#### WHAT IS EXPECTED:
Copy out each of the lines below word for word, keeping every character, space, and line break unchanged.

#### RECORDS PROVIDED:
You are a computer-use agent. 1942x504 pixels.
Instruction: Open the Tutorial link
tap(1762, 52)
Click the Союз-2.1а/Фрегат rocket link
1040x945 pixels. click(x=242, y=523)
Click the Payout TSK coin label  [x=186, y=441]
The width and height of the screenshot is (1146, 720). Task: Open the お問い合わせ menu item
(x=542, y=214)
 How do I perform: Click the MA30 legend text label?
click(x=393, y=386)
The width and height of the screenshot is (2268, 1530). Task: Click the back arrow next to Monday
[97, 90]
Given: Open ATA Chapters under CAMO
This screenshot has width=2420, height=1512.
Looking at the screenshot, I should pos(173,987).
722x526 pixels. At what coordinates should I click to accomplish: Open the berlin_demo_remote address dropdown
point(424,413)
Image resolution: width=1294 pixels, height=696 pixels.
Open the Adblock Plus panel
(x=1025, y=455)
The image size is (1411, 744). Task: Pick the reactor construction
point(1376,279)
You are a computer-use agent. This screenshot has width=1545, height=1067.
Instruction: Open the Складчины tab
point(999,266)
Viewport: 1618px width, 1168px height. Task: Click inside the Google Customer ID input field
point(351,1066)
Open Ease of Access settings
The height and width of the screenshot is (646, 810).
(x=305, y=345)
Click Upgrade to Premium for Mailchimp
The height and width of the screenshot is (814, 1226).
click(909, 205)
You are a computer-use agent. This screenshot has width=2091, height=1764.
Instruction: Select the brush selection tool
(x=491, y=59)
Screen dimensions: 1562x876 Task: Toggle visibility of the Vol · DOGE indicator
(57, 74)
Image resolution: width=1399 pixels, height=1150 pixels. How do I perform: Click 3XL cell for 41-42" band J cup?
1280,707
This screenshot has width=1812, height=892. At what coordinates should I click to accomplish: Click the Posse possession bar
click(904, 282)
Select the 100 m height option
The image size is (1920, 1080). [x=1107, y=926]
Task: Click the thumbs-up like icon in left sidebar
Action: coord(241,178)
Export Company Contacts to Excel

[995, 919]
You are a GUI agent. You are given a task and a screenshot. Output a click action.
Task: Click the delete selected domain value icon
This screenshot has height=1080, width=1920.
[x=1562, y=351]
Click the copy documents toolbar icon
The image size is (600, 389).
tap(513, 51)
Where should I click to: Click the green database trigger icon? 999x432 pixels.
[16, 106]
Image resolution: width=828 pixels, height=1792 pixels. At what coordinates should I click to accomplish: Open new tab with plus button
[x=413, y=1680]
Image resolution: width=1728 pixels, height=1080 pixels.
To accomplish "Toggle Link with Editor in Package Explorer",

#### REPLY:
You are a computer-use agent. 1942x504 pixels.
Instruction: Open the Tutorial link
tap(1762, 52)
Click the Союз-2.1а/Фрегат rocket link
1040x945 pixels. click(x=242, y=523)
Click the Payout TSK coin label  [x=186, y=441]
The width and height of the screenshot is (1146, 720). Task: Open the お問い合わせ menu item
(x=542, y=214)
 How do I perform: Click the MA30 legend text label?
click(x=393, y=386)
The width and height of the screenshot is (2268, 1530). Task: Click the back arrow next to Monday
[97, 90]
Given: Open ATA Chapters under CAMO
This screenshot has width=2420, height=1512.
Looking at the screenshot, I should pos(173,987).
722x526 pixels. At what coordinates should I click to accomplish: Open the berlin_demo_remote address dropdown
point(424,413)
Image resolution: width=1294 pixels, height=696 pixels.
Open the Adblock Plus panel
(x=1025, y=455)
The image size is (1411, 744). Task: Pick the reactor construction
point(1376,279)
You are a computer-use agent. This screenshot has width=1545, height=1067.
Instruction: Open the Складчины tab
point(999,266)
Viewport: 1618px width, 1168px height. Task: Click inside the Google Customer ID input field
point(351,1066)
Open Ease of Access settings
The height and width of the screenshot is (646, 810).
(x=305, y=345)
Click Upgrade to Premium for Mailchimp
The height and width of the screenshot is (814, 1226).
click(909, 205)
You are a computer-use agent. This screenshot has width=2091, height=1764.
Instruction: Select the brush selection tool
(x=491, y=59)
Screen dimensions: 1562x876 Task: Toggle visibility of the Vol · DOGE indicator
(57, 74)
Image resolution: width=1399 pixels, height=1150 pixels. How do I perform: Click 3XL cell for 41-42" band J cup?
1280,707
This screenshot has width=1812, height=892. At what coordinates should I click to accomplish: Click the Posse possession bar
click(904, 282)
Select the 100 m height option
The image size is (1920, 1080). [x=1107, y=926]
Task: Click the thumbs-up like icon in left sidebar
Action: coord(241,178)
Export Company Contacts to Excel

[995, 919]
You are a GUI agent. You are given a task and a screenshot. Output a click action.
Task: Click the delete selected domain value icon
This screenshot has height=1080, width=1920.
[x=1562, y=351]
Click the copy documents toolbar icon
The image size is (600, 389).
tap(513, 51)
Where should I click to: Click the green database trigger icon? 999x432 pixels.
[16, 106]
Image resolution: width=828 pixels, height=1792 pixels. At what coordinates should I click to accomplish: Open new tab with plus button
[x=413, y=1680]
Image resolution: width=1728 pixels, height=1080 pixels.
To accomplish "Toggle Link with Editor in Package Explorer",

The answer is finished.